ウクライナは国民総動員令で出国が原則禁止された18~60歳の男性が、銃を手に取って戦いに参加し、祖国を守るために士気は高い。一方、ロシア側は捕虜となった兵士から「演習と聞いていたのに…」「だまされた」と訴える者が続出。また戦況悪化にキレた部下が上官を戦車でひき、両足にケガを負わせて病院送りにする“下克上”も起きているという。
「ロシア 語られない戦争 チェチェンゲリラ従軍記」の著書があるフリージャーナリストの常岡浩介氏は、現在のロシア軍の状況について「ガタガタだと思います」と、苦境に陥っていると分析するが、簡単には引き下がらないともいう。
「他の国の軍隊は負けると士気が下がるが、ソ連軍の流れをくむロシア軍は、いくらやられても下がらない。ロシア軍の性格から見ると、長く戦った方が有利になる」と指摘する。
ロシア軍の士気が低い傾向は、第2次世界大戦の際にも見てとれるという。
「西側の兵士が『自由のために戦う』『帰ったらいい生活が待っている』と理想に燃えていた。一方、ソ連には督戦隊という自軍を監視する部隊がいて、逃げるソ連兵がいたら後ろから撃ち殺した。ドイツ軍に投降すれば、捕虜交換でソ連に戻っても銃殺される。そういう絶望という環境の中で戦争に参加してきた歴史がある」(常岡氏)

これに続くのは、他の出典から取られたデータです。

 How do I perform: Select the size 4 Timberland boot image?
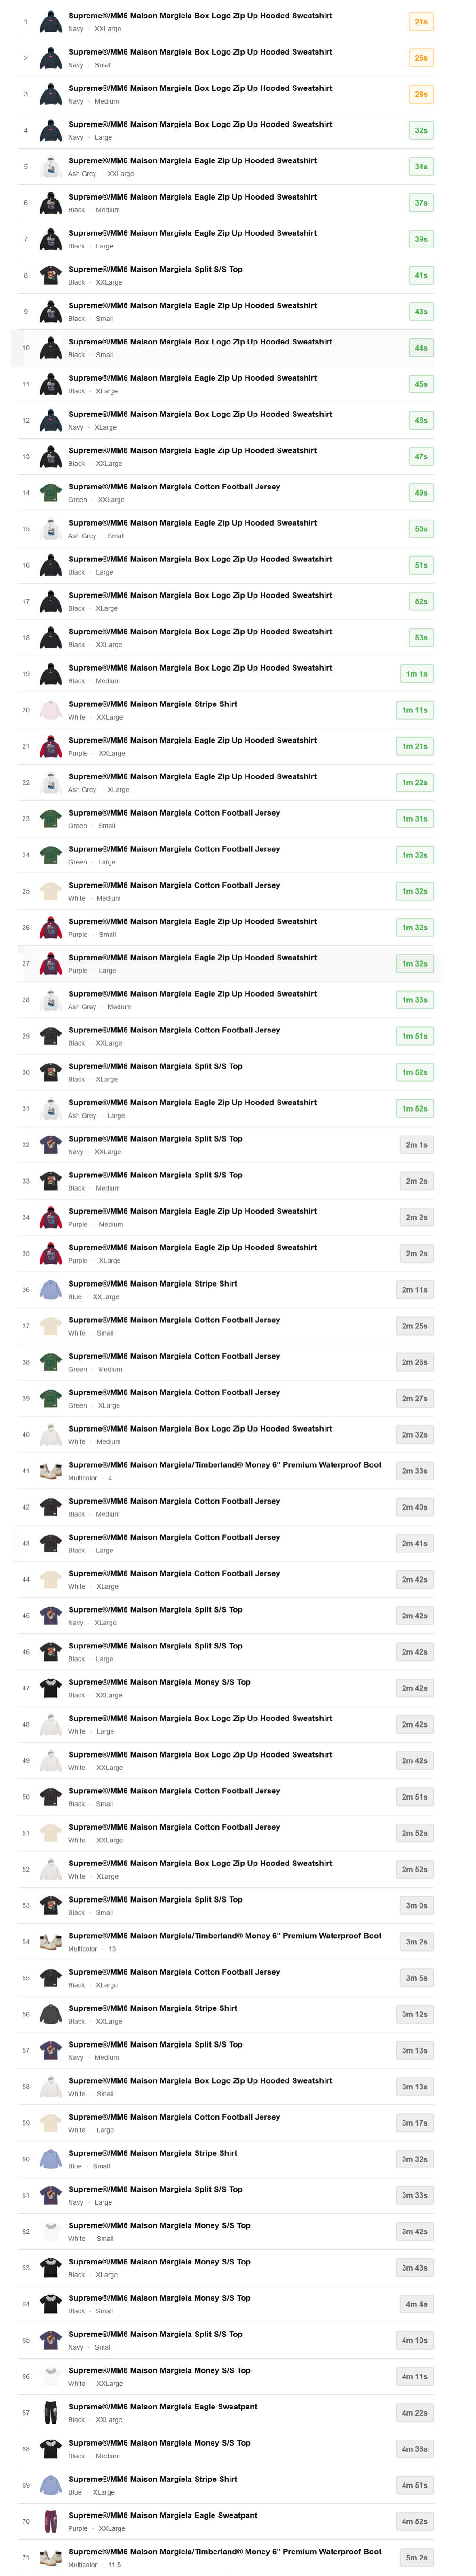coord(50,1471)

今回のウクライナ侵攻でも、逃げ出そうものなら懲役刑が待ち受けているという。
西側諸国はロシアに対して経済制裁を科し、国際決済システムのSWIFTからの排除によって通貨ルーブルは暴落。ロシア経済の破綻は時間の問題とも言われる。普通に考えると、長期戦になればなるほどロシアは不利な状況に陥り、現場の士気も下がると思えるが、プーチン氏の下、恐怖政治が敷かれているロシア軍に対しては、その常識も通用しないという。
「とんでもない死者が出ても、経済的に不利になっても、どうしようもない状態で戦い続けるのはソ連(ロシア)の伝統ともいえる。欧米の分析でも長期戦になれば、ロシアが有利ともある。(現場で戦う)ロシア兵にとっていいことはないが、国家権力にとっては有利な状況で、プーチン大統領も何万人が犠牲になっても戦い続ける性格。最低で不幸な状況です」(常岡氏)

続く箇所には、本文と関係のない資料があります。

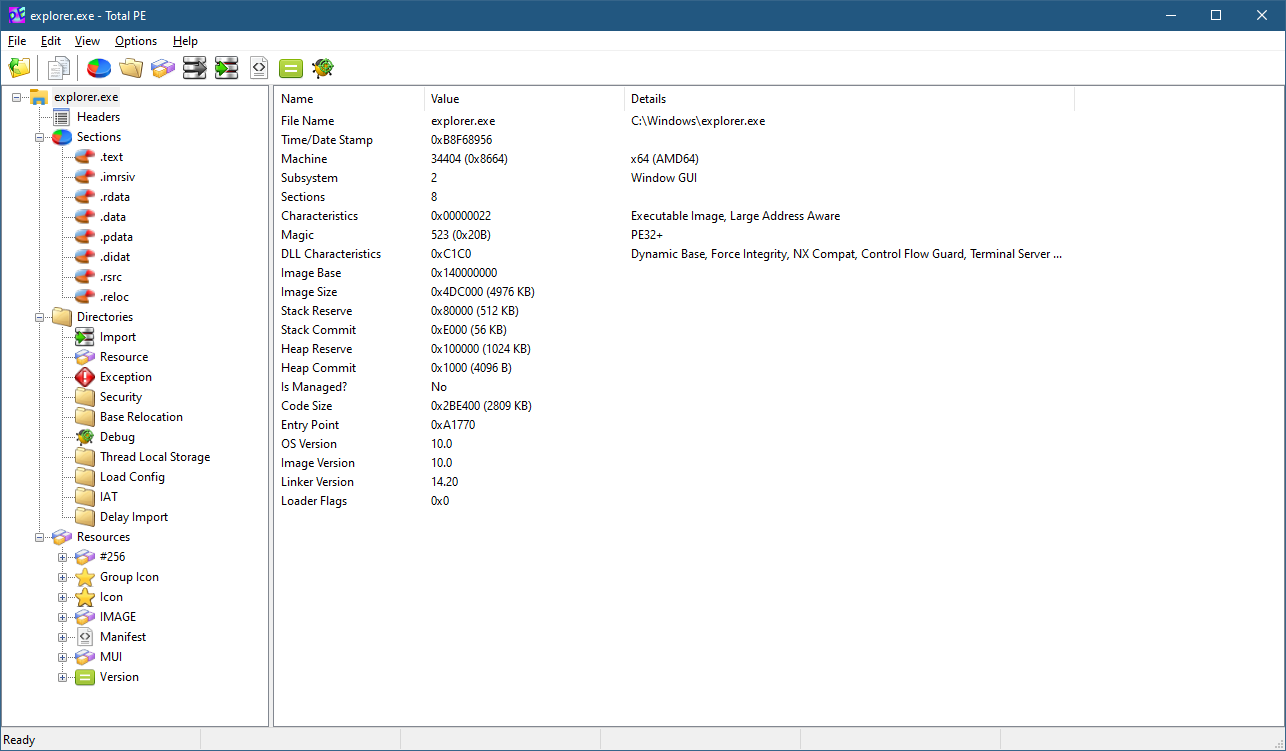Collapse the explorer.exe root tree node

tap(13, 97)
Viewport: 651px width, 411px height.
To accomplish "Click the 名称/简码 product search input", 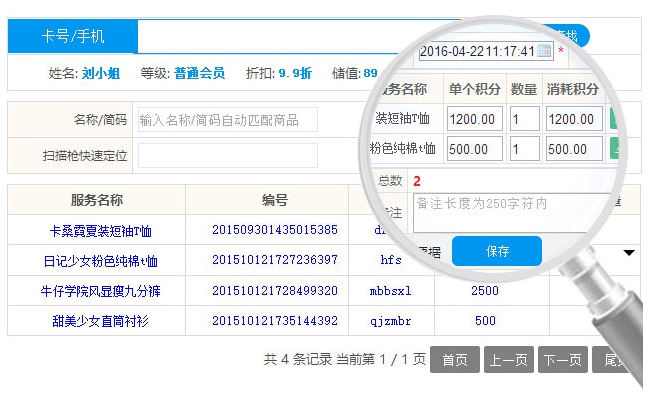I will [x=227, y=120].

ウクライナ軍は勇猛果敢に戦い続けているが、どこまで士気を維持できるかは分からない。対するロシア軍はハナから士気は底を打っているため、上がってくる可能性があり、圧倒的な軍事力も擁する。弱小、へなちょこ説も流れているロシア軍だが、やはりタフな軍隊といえそうだ。